# curtis 1221c sudden death? HELP



## dtbaker (Jan 5, 2008)

driving today, accellerating from a light.... car lurched, bucked, died. I have about 25k electric miles on the controller. about 10k were put on with a 96v nominal lead-acid pack, and the remainder with a 120v nominal LiFePO4 pack. Absolutely no electrical faults the whole time, except for a short-lived chennic dc-dc, until now.

instrumentation shows pack voltage ok (main inline fuses ok), main contactor is powered, DC-DC has power....

I didn't have a multimeter with me, so I don't know if the fault lies within the controller or motor. I just got home, am packing up a few tools to go take a quick look before dark. If anybody has ideas on what to check, please post!

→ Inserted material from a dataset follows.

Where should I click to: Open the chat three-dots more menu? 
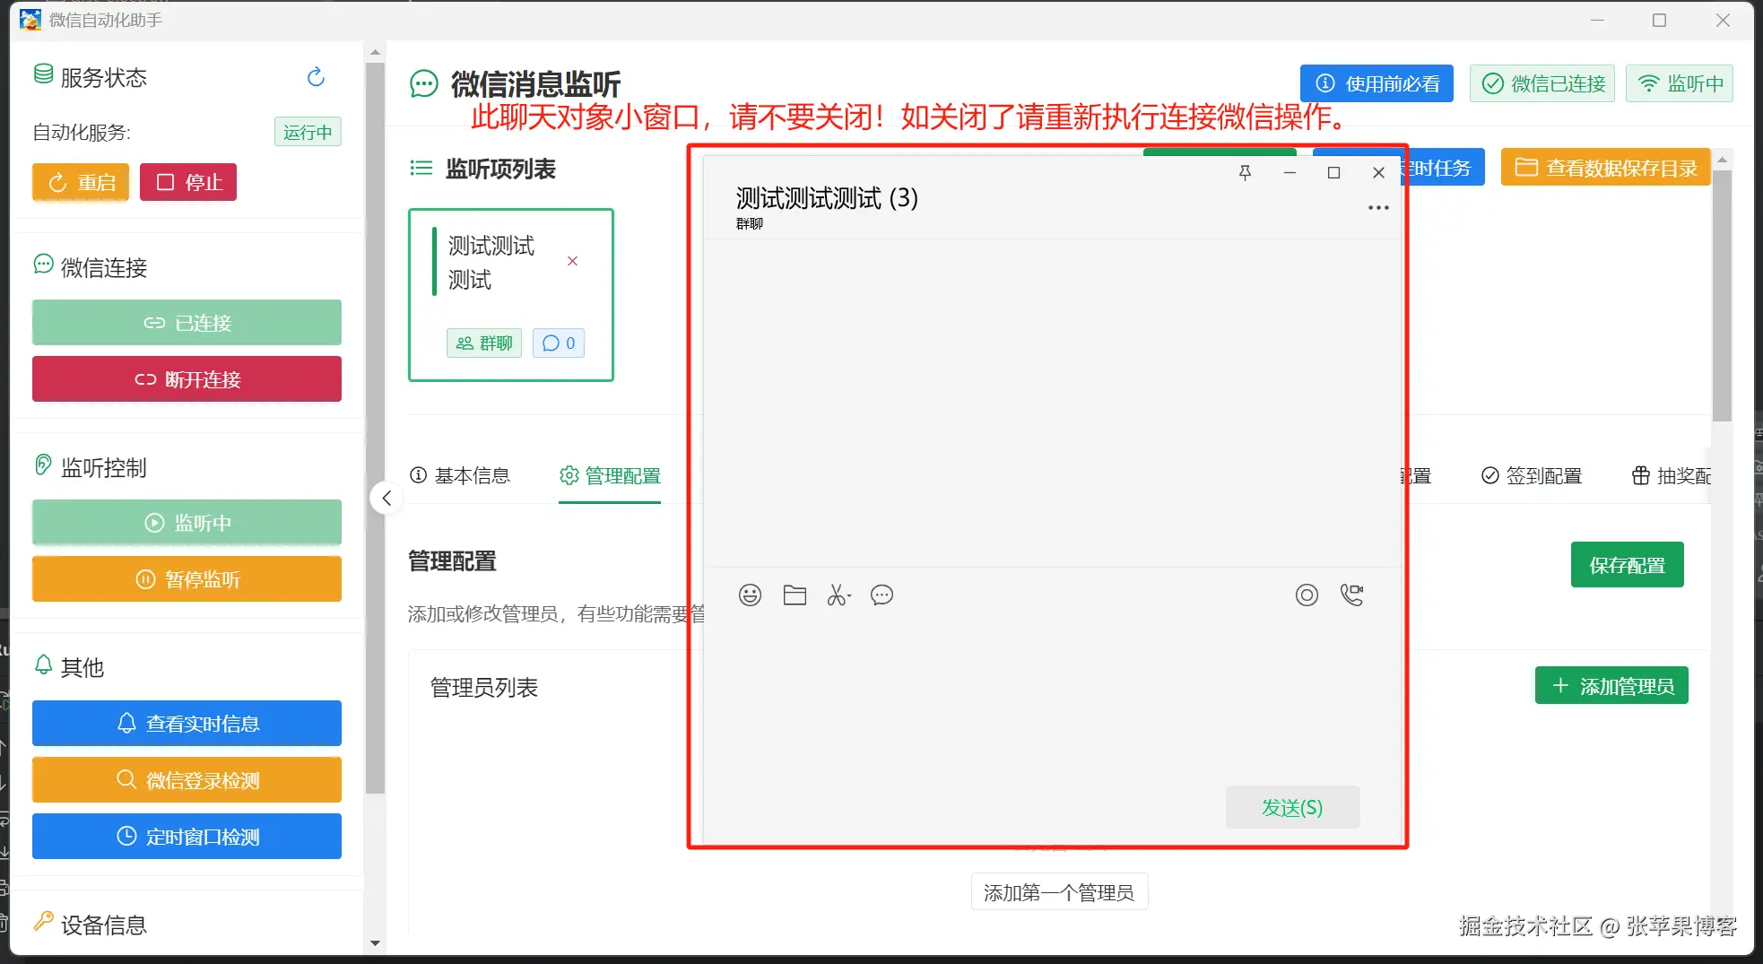[x=1378, y=208]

.... just got back from quick check w multimeter.
I have HV going into the controller, KSI power is good, no voltage showing between batt+ and motor m- terminal OUT of controller with accel pot box manually pulled mid-throttle. so..... must be controller?

questions I have are:

- does the Curtis 1221c have any internal fuses? (no access covers I can see?!)

- how can I be SURE if fault is in controller, or motor itself?

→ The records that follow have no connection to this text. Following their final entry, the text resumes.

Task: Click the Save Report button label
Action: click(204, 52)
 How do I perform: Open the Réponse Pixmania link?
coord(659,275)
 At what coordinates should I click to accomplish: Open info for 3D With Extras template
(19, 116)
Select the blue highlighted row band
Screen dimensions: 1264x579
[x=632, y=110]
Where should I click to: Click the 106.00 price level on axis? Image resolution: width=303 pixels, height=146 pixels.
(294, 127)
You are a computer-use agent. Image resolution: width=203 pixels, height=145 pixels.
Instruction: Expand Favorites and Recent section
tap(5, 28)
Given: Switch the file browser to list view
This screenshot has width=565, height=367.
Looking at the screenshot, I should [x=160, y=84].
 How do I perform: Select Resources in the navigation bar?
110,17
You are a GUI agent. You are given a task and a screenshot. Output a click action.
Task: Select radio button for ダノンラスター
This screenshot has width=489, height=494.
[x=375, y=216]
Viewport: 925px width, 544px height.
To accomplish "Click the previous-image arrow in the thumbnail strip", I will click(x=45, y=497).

....i'll check back later tonite, hoping someone has a brilliant idea.


----------



## dcb (Dec 5, 2009)

did you check the throttle voltage signal to the controller?


----------



## dragonsgate (May 19, 2012)

I have had my cutis opened up a couple of times and do not remember seeing any fuses.


----------



## nimblemotors (Oct 1, 2010)

curtis has no serviceable parts inside, i.e. fuse.

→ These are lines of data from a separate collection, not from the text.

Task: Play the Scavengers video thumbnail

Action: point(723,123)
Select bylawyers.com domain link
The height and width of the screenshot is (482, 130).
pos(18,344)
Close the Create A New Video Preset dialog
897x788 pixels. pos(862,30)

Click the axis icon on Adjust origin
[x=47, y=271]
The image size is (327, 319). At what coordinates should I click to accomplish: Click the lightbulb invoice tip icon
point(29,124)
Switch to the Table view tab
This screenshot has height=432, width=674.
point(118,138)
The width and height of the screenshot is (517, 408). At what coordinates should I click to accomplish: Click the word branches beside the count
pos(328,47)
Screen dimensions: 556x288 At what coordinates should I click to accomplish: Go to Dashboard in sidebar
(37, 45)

Disconnect the controller and power the motor directly at 12-24v and see if it spins.


----------



## dtbaker (Jan 5, 2008)

dcb said:


> did you check the throttle voltage signal to the controller?



didn't.... hard to imagine the pot box failing mid-acceleration, but I guess it's possible. I will check w ohm-meter tomorrow....


----------



## dtbaker (Jan 5, 2008)

nimblemotors said:


> curtis has no serviceable parts inside, i.e. fuse.
> 
> Disconnect the controller and power the motor directly at 12-24v and see if it spins.



not a bad idea... I can jumper from my dc-dc 12v output since that is still working. It shouldn't draw too much load to spin in neutral, right? that would tell me the motor is ok.


----------



## dcb (Dec 5, 2009)

running your motor off your dc-dc converter DOES sound like a bad idea.


----------



## nimblemotors (Oct 1, 2010)

dtbaker said:


> not a bad idea... I can jumper from my dc-dc 12v output since that is still working. It shouldn't draw too much load to spin in neutral, right? that would tell me the motor is ok.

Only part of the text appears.